G kennt die spezifischen Merkmale aller Kirchen und kennt alle Priester. Sein Gedächtnis ist so gut, dass er auch vom Geruch jeder Kirche berichten kann, was unmöglich erscheint, da er selber ziemlich streng riecht. Jede seiner Erzählungen über die Kirchen endet mit dem gleichen Satz: „Und am Ende wurde ich geschlagen.“ Und er lächelt mich an. Man könnte glauben, er ist ein Märtyrer oder einer, der sich selbst bestraft, um Gott zu dienen.
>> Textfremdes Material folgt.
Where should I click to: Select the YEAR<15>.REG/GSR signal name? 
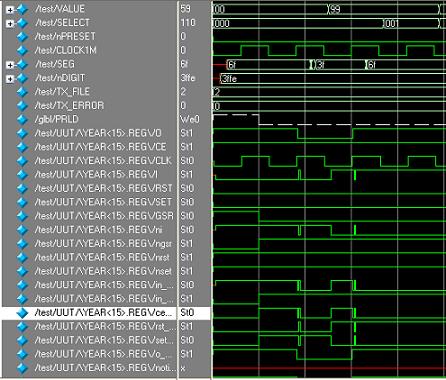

Die Wahrheit ist, dass G alle diese Kirchen kennt, weil er von der Kirche stiehlt. Er stiehlt auf eine ganz einfache Weise – aus den Spendenboxen. Er nimmt einen Plastikstab mit Tixo am Ende und steckt ihn in die Boxen. Was darauf kleben bleibt, gehört ihm. Deshalb kennt er alle Kirchen. Und die Schläge bekommt er, wenn man ihn erwischt. Und früher oder später wird er überall erwischt.
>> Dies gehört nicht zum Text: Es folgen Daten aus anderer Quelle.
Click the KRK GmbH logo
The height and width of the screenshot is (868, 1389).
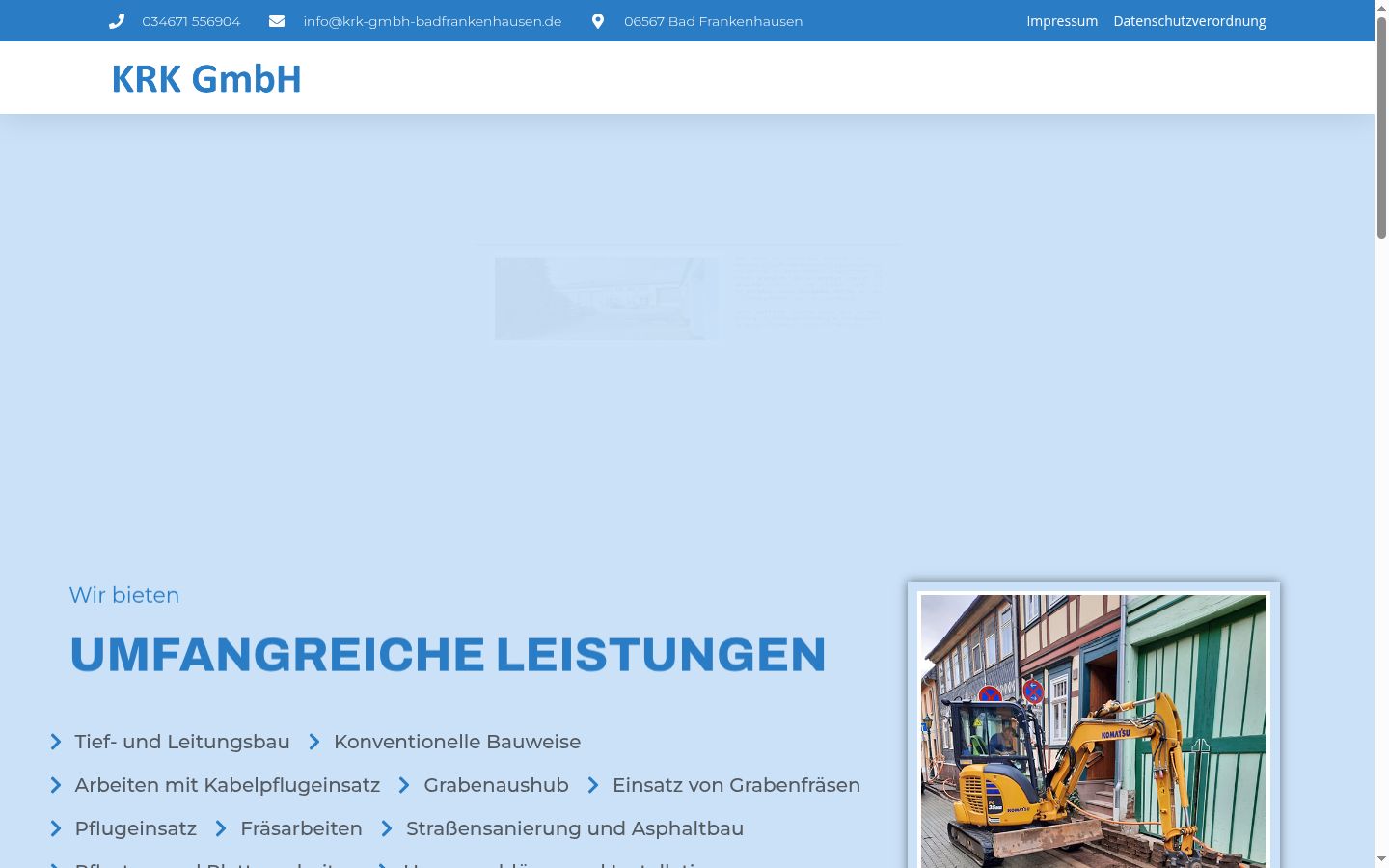coord(206,78)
Ich dachte an G, als ich die brennende Kathedrale in Paris sah. Das ganze Geld, das G verdient, schickt er an seinen Sohn. Sein Sohn ist heroinsüchtig und in einer Entzugsklinik. Das Geld, das man in Reims oder in Madrid der Kirche spendet, wird für Methadon verwendet. G behält sich selbst ganz wenig, um sich Vodka zu kaufen.

G beschwerte sich nicht, als ihm sein Freund R bei der Prügelei die Nase brach. „Ich habe es verdient“, sagte er, „Ich bin ein Sünder und gehöre geschlagen! Schlag mich auch!“ Ich schlug ihn nicht.